**Pixel coordinate grounding data**
===============
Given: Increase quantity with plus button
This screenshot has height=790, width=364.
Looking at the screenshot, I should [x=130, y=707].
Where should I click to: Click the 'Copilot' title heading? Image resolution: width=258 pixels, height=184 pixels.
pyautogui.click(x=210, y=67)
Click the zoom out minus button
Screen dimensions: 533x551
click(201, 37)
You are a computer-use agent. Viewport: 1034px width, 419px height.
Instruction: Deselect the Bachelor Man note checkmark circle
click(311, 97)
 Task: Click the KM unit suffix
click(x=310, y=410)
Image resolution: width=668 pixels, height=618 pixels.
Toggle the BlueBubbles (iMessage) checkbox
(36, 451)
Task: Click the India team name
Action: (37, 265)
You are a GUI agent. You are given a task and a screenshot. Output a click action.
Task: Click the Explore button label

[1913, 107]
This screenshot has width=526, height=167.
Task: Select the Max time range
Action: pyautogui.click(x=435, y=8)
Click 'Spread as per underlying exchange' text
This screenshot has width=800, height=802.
===============
**What to produce**
Go line by line through the records and copy those that contain the word "agent".

**Output for this task**
You are a computer-use agent. Viewport: 1034px width, 419px height.
You are a GUI agent. You are given a task and a screenshot. Output a click action.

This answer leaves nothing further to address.